In the example of the digit recognizer how do we know that the index of the output activation corresponds to a particular symbol (digit) i.e. how do we know, or how did tf organize the units such that second index of the output activation vector corresponds to the z/probability of it being the symbol “2”. What if it was “dog”, “cats”, “other” not digits?
It’s based on prior knowledge of how the labels were applied to the data set.
For this assignment it’s just lucky that the information conveyed in the images of the digits happen to match some handy numerical codes.
If you were trying to identify other sorts of things, you’d have to know the mapping between the object names and their numerical codes.
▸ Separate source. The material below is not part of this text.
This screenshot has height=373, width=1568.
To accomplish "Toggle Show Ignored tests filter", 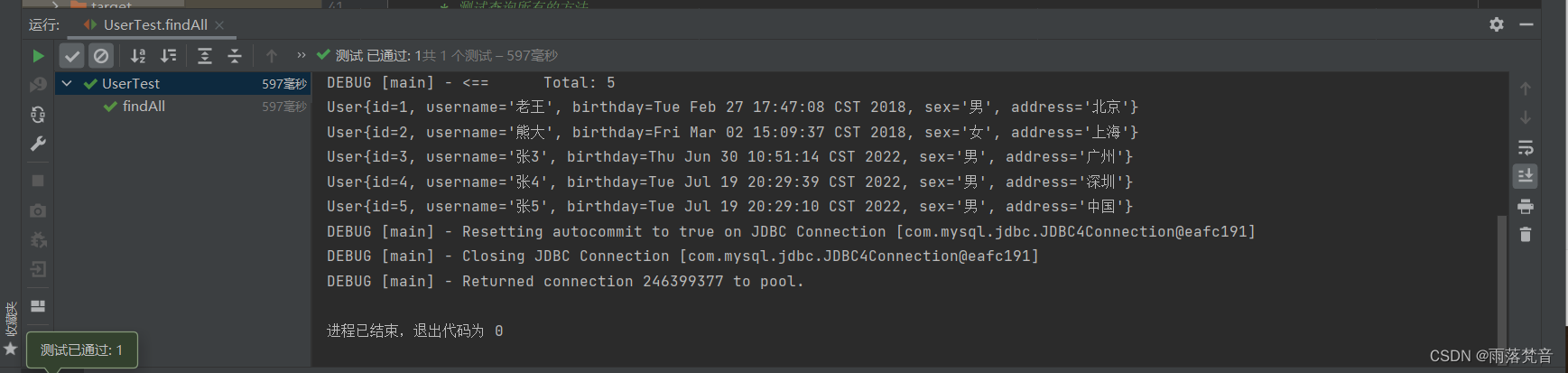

Thanks for the quick response! I’m not sure I still completely understand. Is tf in the background creating a set of unique label values and that the order of discovery of these labels is the order of the output vector values i.e. say the labels where strings 0…9 and the data-set just happened to have been ordered such that the first unique label discovered in the set was “9” and the last was “0”, would a is assumed to relate to “9” or is tf doing some other sorting of the labels.
The labels are applied by whoever prepared the data set. TensorFlow is just a method for performing machine learning - it doesn’t do anything to create data sets.
Fundamentally, for each example X[i], someone created a corresponding y[i] value as its label. Then they saved the data set (X and y) as data files, and packaged it with the notebook.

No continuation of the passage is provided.